Officiellement ouvert le mardi 23 juin sous la présidence du secrétaire général du ministère burkinabè des Affaires étrangères, cet atelier vise à produire un document-cadre stratégique qui servira de boussole aux échanges entre les deux organisations. Les participants travailleront pendant trois jours à la définition d’une position commune sur des dossiers structurants : intégration régionale, libre circulation des personnes et des biens, coopération économique et sécurité sous-régionale.
Pour Hermann Yirigouin Toé, Secrétaire général du ministère en charge des Affaires étrangères, cette initiative s’inscrit dans une dynamique plus large. « La Confédération des États du Sahel est aujourd’hui l’expression d’une renaissance politique africaine fondée sur la solidarité, la responsabilité collective et la défense des intérêts de nos peuples », a-t-il déclaré en ouverture des travaux.
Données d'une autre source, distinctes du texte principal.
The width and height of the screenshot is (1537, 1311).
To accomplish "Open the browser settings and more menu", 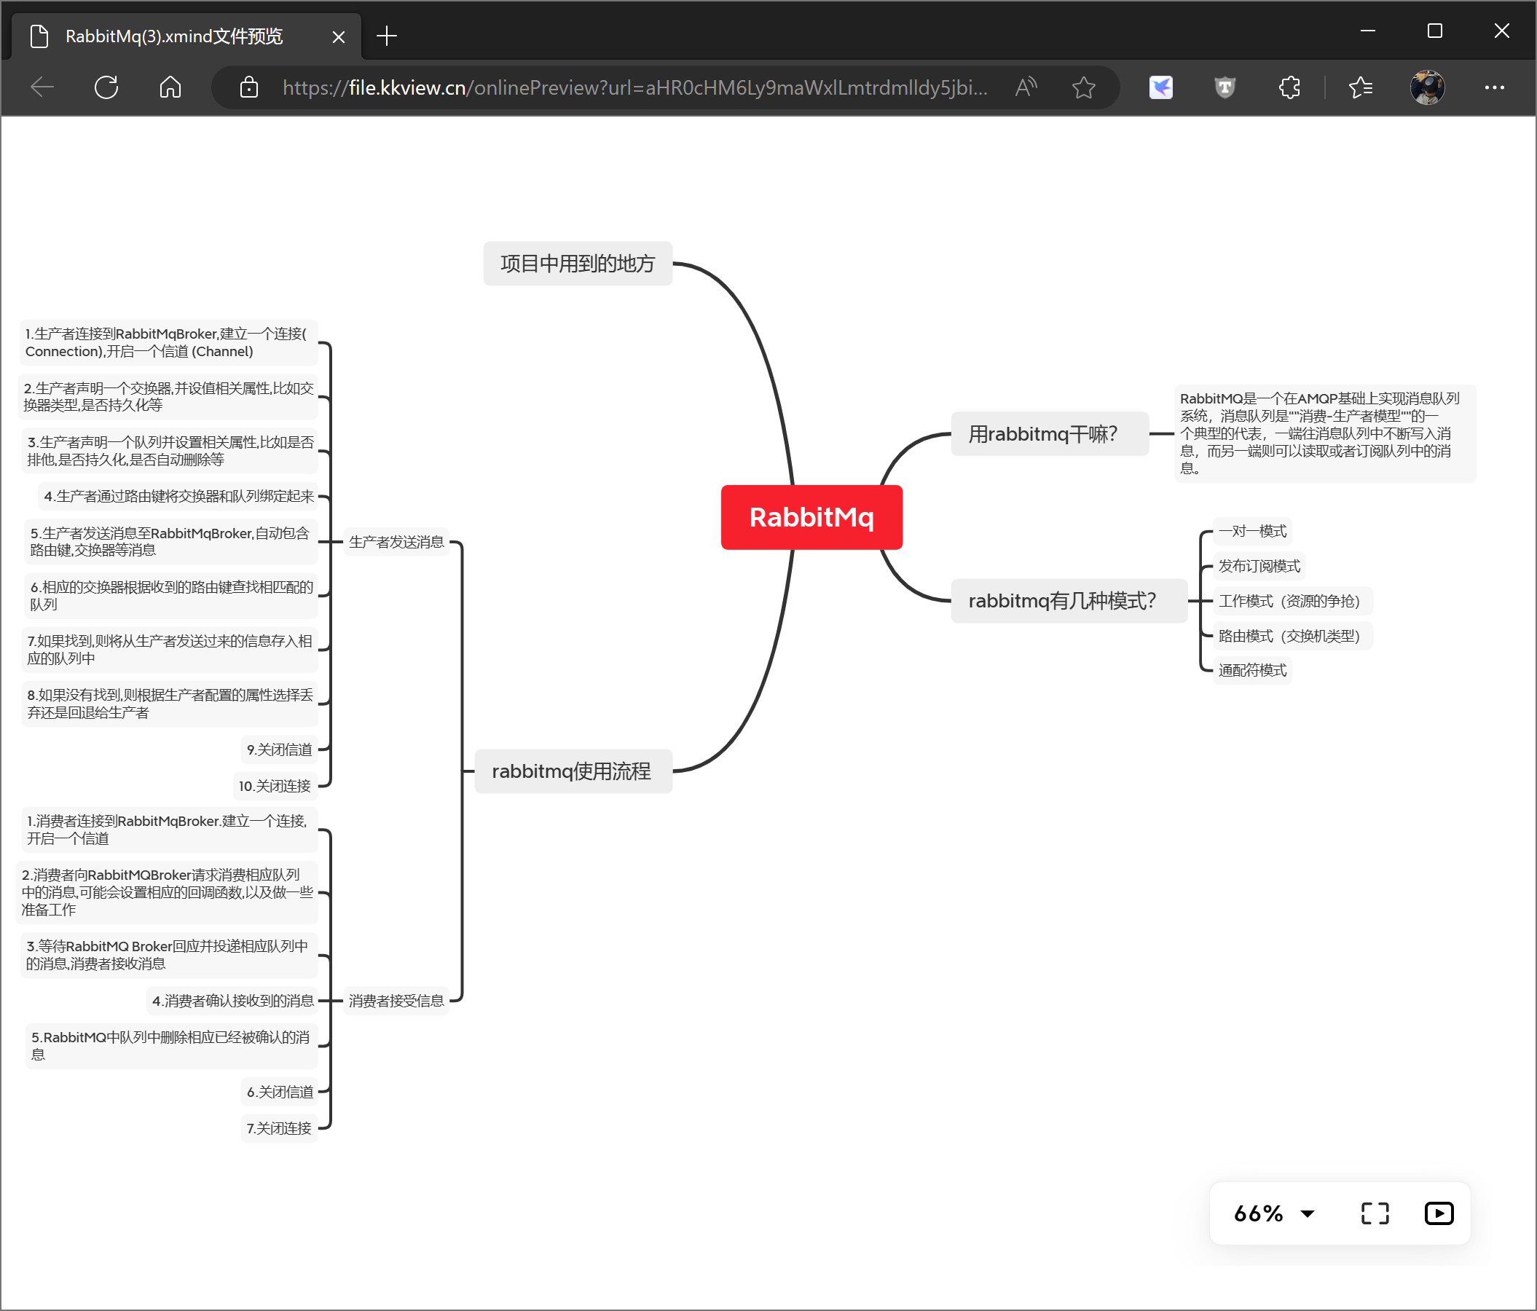I will pyautogui.click(x=1494, y=87).
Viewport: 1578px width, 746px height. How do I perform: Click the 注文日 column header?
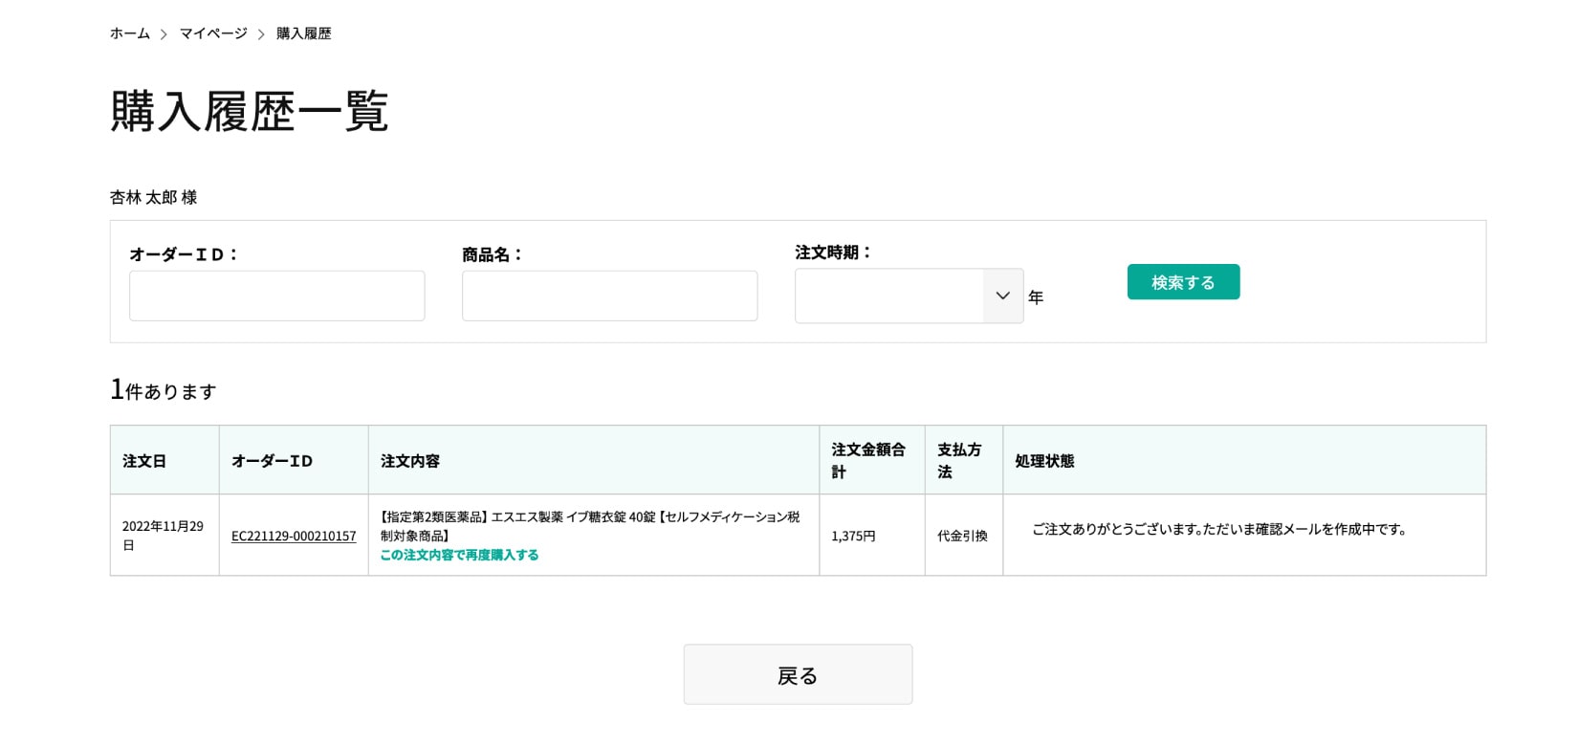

Il a également rappelé que la Confédération poursuit sa consolidation institutionnelle dans un contexte difficile, marqué par des défis sécuritaires persistants, des campagnes de désinformation et des tentatives répétées de déstabilisation.
Au-delà de la préparation tactique des négociations, cet atelier témoigne de la volonté de l’AES d’aborder ses relations avec la CEDEAO dans un esprit de dialogue constructif, de respect mutuel et de préservation des intérêts des populations ouest-africaines. Les délégations ont d’ores et déjà salué les avancées enregistrées dans la construction institutionnelle de la Confédération, notamment en matière de coordination diplomatique et de développement de partenariats bilatéraux et multilatéraux.
Les conclusions de ces travaux sont attendues le 25 juin. Elles devraient jeter les bases d’un cadre de dialogue structuré entre deux blocs dont les relations, marquées par des tensions depuis les coups d’État au Sahel, semblent s’orienter prudemment vers une normalisation négociée.